- Location: Al-Hadhba military school, Tripoli, Libya
- Date: January 4, 2020 9 PM
- Target: Cadets
- Weapon: Blue Arrow 7 missile from a Wing Loong II drone
- Deaths: 26
- Injured: 33
- Perpetrator: Libyan National Army United Arab Emirates

= Tripoli military school airstrike =

On January 4, 2020, a missile strike was conducted on a military school used by the Government of National Accord (GNA) in Tripoli, Libya during a siege of Tripoli by the Libyan National Army (LNA). Twenty-six people were killed and thirty-three were wounded.

The GNA blamed the LNA for the attack. The LNA denied involvement and blamed responsibility of the strike on shelling by militants. According to a BBC report, the drone strike was conducted by a United Arab Emirates controlled drone. The UAE denied involvement in the strike.

== Prelude ==

The Libyan National Army, a rival government and faction that fought the UN-recognized Government of National Accord during the Second Libyan Civil War, launched an offensive against the GNA headquarters and Libyan capital of Tripoli in April 2019. On December 12, 2019, LNA commander Khalifa Haftar announced the "final battle" for Tripoli, committing more forces to the city. The LNA also increased its air presence around the city. In the Hadhba neighborhood that same day, five civilians were killed by LNA bombings.

== Airstrike ==
Around 9pm on January 4, around 50 cadets of the GNA-affiliated Al-Hadhba military school were on a parade ground, waiting to be sent back to their dormitories. Most of the cadets were students between the ages of 18 and 22, from cities across Libya. When the paramedics arrived, it was hard to discern and identify bodies due to many being charred. Videos from Tripoli hospitals showed limbless cadets and bloodied floors. The initial death toll of the attack reported by the GNA was sixteen killed and thirty-seven injured, but this rose to twenty-six killed and thirty-three injured. A survivor of the attack stated he saw "guys whose torsos were separated from their bodies... and we couldn't do anything."

== Aftermath ==
According to a BBC report, the missile strike was conducted by a United Arab Emirates operated drone. The missile was reported by BBC to be a Chinese Blue Arrow 7 missile fired from a Wing Loong II drone. The United Arab Emirates denied involvement in the incident, stating the cadets were killed in a bombardment by local forces.
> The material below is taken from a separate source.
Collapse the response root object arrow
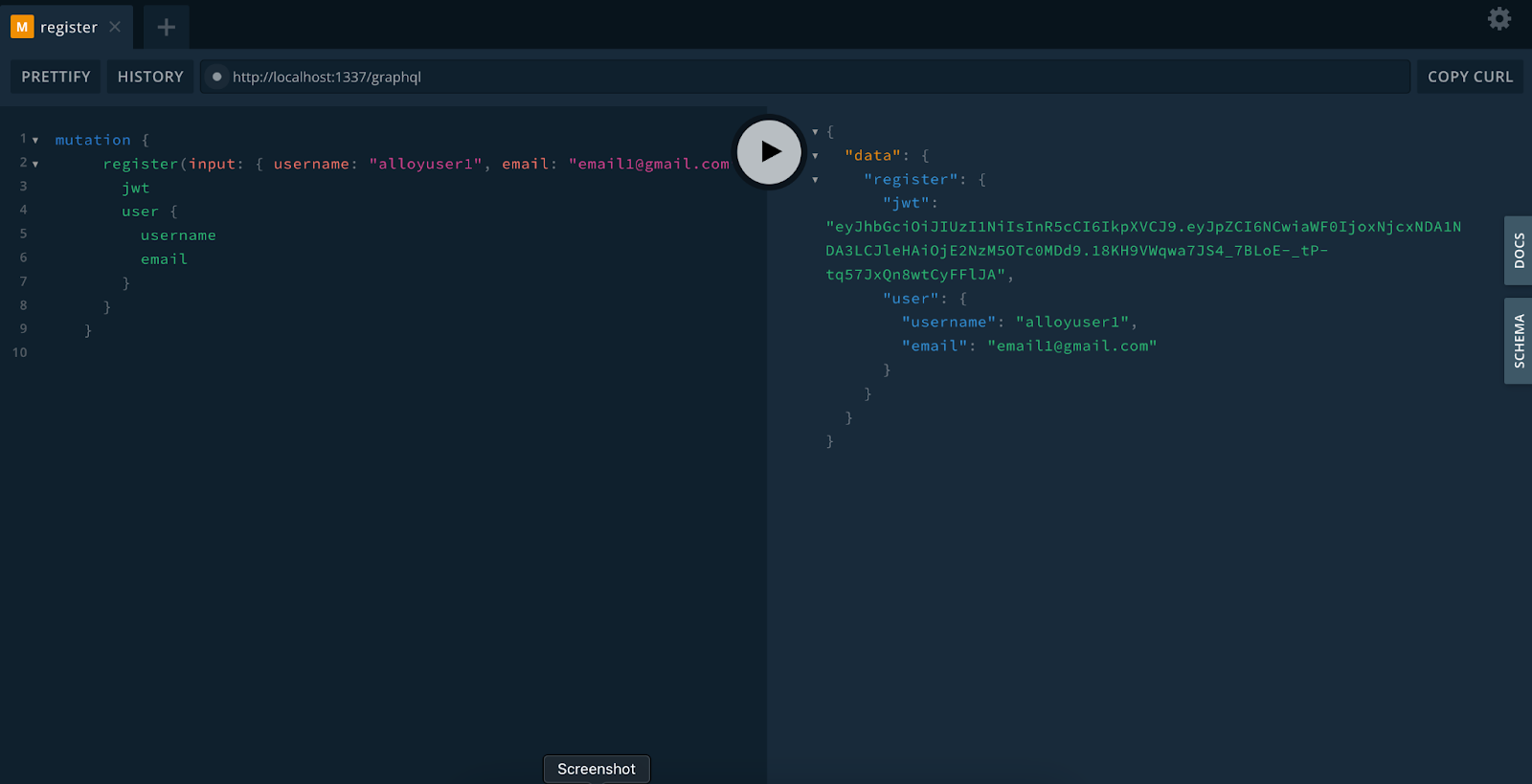1532x784 pixels. (x=815, y=132)

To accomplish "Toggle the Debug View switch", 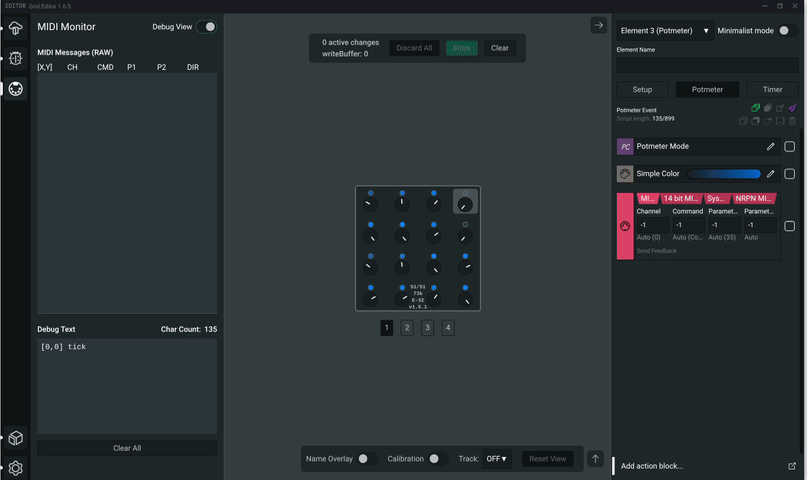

Students who survived the attack urged international authorities to hold the perpetrators accountable for the airstrike in a statement given on the one-year anniversary of the airstrike.

== Reactions ==

- Government of National Accord: The GNA blamed the Libyan National Army and called to refer Khalifa Haftar to the International Criminal Court for crimes against humanity.
- Libyan National Army: A spokesperson for the LNA denied launching a strike on the military school and blamed the attack on Islamic militants.
- UAE United Arab Emirates: The UAE denied involvement in the incident, stating that the attack was conducted by local forces.
- United Nations: UNSMIL condemned the attack.